Data to examine
# # # # #
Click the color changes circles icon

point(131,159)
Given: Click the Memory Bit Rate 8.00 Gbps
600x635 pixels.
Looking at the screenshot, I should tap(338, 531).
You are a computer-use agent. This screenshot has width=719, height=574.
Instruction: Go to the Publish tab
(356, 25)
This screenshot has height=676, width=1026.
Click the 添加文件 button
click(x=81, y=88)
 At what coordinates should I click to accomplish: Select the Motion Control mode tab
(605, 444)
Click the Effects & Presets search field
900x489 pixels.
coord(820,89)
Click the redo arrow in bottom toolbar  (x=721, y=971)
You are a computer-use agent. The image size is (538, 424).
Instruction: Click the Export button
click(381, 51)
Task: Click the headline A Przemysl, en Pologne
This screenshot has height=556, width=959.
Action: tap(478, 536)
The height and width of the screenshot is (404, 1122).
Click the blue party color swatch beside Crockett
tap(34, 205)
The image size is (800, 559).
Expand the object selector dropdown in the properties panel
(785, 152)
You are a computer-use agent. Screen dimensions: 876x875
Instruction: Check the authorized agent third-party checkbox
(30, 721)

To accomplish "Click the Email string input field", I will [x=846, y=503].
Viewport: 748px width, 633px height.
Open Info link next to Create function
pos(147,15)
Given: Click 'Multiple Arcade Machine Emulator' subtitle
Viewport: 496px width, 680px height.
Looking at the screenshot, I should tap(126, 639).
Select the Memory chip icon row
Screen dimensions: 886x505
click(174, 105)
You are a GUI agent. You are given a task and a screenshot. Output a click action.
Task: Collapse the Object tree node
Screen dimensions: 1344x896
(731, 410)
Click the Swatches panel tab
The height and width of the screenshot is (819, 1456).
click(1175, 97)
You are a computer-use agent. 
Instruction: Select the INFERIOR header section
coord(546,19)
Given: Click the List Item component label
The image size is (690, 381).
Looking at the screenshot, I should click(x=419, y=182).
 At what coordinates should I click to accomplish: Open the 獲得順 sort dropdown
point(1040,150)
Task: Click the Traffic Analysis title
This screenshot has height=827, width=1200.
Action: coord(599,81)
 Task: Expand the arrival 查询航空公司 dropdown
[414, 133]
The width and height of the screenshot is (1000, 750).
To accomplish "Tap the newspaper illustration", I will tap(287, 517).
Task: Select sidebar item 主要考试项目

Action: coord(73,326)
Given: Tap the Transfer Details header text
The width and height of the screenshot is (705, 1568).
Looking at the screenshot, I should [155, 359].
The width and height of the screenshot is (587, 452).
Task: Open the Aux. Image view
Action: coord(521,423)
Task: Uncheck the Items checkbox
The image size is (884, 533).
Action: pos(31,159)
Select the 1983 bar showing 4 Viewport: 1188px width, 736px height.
# # # # #
Could you copy exactly the lines from the first line of the records above through the line containing "You are a computer-use agent. This", both included, and nothing else?

Answer to the exercise
Click the color changes circles icon

point(131,159)
Given: Click the Memory Bit Rate 8.00 Gbps
600x635 pixels.
Looking at the screenshot, I should tap(338, 531).
You are a computer-use agent. This screenshot has width=719, height=574.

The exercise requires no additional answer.